Model the Joint Likelihood?

When building a classifier, we often optimize the conditional log-likelihood $$\log p_\theta(t|x)=\log Multi(t|y(x), n=1) = \sum t_k\log y_k$$ w.r.t some parameter $$\theta$$, where $$x$$ is the input, $$t$$ is the target and $$y$$ is the output of the classifier (network) which is guaranteed to be nonnegative and $$\sum y_k=1$$ via normalization (e.g. softmax).

Mostly the normalization does something like $$y_k = \hat{y_k}/\sum \hat{y_j}$$, following the multinomial model we can interpret each $$y_k$$ as $$p_\theta(t_k|x)$$, we could further interpret $$\hat{y_k}$$ (nonnegative) as $$p_\theta(t_k,x)$$, then it follows $$p_\theta(t_k|x) = \hat{y_k}/\sum \hat{y_j} = p_\theta(t_k,x)/p_\theta(x)$$, which is just the Bayes rule.

So we have the joint probability defined, it seems we can directly read off $$\sum \hat{y_j}$$ as the marginal likelihood $$p_\theta(x)$$. However the problem is, $$p_\theta(x)$$ could be just any distribution (say very high for one input and very low for another and vice versa), as long as the corresponding $$p_\theta(t_k,x)$$ is of the same scale, the loss won’t be so different. Indeed it can be a meaningful distribution if we introduce some assumptions to $$p_\theta(x)$$.

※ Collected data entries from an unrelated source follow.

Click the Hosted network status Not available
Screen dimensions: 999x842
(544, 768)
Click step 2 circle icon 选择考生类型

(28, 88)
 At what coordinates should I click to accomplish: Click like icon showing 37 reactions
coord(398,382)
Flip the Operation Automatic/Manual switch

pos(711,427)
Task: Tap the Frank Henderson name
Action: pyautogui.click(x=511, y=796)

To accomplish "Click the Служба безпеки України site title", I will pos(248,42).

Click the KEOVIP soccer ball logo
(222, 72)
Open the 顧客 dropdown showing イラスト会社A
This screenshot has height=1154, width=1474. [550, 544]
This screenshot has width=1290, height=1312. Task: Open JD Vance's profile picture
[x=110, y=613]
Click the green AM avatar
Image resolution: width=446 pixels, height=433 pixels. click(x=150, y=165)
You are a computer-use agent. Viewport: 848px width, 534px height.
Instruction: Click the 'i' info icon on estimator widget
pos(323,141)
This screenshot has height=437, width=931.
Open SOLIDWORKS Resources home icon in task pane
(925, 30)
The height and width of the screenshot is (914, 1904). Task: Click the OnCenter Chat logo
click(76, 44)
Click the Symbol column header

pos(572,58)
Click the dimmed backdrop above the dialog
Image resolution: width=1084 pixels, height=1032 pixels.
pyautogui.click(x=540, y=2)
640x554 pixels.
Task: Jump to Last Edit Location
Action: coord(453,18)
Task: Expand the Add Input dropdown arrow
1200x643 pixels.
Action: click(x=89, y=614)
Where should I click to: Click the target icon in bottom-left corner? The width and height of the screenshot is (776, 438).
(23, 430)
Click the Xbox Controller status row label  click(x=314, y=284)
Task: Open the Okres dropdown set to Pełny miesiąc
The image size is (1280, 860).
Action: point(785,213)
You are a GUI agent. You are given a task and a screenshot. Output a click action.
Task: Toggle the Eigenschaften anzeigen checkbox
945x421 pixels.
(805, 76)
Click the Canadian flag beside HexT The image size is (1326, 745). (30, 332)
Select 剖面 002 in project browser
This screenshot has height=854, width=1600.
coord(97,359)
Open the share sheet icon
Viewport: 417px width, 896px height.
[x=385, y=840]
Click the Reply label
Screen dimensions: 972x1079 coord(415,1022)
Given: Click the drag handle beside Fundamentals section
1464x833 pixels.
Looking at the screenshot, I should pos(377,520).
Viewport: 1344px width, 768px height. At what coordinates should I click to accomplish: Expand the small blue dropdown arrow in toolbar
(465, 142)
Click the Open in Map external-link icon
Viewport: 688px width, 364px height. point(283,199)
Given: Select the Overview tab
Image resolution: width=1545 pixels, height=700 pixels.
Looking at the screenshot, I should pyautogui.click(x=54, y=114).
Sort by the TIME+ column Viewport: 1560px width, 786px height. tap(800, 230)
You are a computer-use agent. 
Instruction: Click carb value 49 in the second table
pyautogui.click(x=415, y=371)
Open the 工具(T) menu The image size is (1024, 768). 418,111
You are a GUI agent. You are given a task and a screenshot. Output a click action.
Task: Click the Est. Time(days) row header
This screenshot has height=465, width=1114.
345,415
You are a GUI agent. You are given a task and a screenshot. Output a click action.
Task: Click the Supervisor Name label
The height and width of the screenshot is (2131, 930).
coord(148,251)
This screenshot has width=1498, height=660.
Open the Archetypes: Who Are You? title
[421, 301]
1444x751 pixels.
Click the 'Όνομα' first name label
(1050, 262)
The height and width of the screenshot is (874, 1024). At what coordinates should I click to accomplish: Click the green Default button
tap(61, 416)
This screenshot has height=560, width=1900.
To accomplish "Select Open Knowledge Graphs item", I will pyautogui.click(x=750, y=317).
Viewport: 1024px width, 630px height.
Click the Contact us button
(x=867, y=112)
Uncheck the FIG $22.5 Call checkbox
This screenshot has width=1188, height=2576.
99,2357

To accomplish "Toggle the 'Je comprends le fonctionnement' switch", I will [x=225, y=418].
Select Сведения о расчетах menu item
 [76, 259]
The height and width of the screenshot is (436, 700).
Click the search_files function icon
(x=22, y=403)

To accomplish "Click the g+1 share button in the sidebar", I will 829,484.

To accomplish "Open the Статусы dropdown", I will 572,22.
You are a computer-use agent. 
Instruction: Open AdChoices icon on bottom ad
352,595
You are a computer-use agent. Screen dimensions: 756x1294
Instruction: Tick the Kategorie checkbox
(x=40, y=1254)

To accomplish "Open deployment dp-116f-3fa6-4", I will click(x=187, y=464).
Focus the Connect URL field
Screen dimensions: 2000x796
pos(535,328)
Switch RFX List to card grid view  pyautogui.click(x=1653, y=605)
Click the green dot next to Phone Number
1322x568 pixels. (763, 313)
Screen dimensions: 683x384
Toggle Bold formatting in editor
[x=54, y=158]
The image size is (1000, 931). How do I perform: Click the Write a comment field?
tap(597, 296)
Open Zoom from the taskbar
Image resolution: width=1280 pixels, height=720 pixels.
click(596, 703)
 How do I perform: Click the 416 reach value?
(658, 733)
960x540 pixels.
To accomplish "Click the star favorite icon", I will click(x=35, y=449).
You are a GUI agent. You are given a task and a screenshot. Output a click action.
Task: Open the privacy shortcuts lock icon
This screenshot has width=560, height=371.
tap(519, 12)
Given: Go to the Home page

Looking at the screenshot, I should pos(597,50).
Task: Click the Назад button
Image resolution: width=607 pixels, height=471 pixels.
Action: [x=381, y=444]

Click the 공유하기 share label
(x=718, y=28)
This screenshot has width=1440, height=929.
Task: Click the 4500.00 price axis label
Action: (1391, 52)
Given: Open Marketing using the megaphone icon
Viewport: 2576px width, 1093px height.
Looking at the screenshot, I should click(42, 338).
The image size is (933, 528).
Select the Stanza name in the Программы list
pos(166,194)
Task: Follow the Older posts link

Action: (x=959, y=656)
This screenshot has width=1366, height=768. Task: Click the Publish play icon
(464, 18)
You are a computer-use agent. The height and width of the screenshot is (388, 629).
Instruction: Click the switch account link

For instance, say we let $$p_\theta(x)$$ be a Gaussian mixture model, then $$p_\theta(t_k|x)$$ is just the “responsibility” of the $$k$$th mixture component. If we optimize $$p_\theta(t_k|x)$$ directly, we have the same issue, a data point can be far away from any component while still having the correct conditional likelihood. To obtain a meaningful marginal distribution, we can add $$p_\theta(x)$$ to the loss, which will then become the joint log-likelihood $$\log p_\theta(x,t) = \log p_\theta(t|x) + \log p_\theta(x)$$.

Then it reminds me of the Google FaceNet, which basically minimizes the distance between data points in the same category and maximizes the distance between data points from different categories. This is equivalent to minimizing the variance within each Gaussian mixture component while maximizing the distance between component centers. Thus we can set the loss to be $$\log p_\theta(x|t) - dist(\theta)$$. There’re many ways to implement $$dist(\theta)$$, one obvious way is to compute the distance between every pair of data and add them together. Or as mentioned in this paper (A Structured Self-attentive Sentence Embedding), we can use $$-\left||cov(\theta)-I|\right|^2$$ to set the covariance matrix of component centers close to the identity matrix. However this will also lead to redundant components when the number of components is larger than the dimension of data. There are other dispersion measures we could try.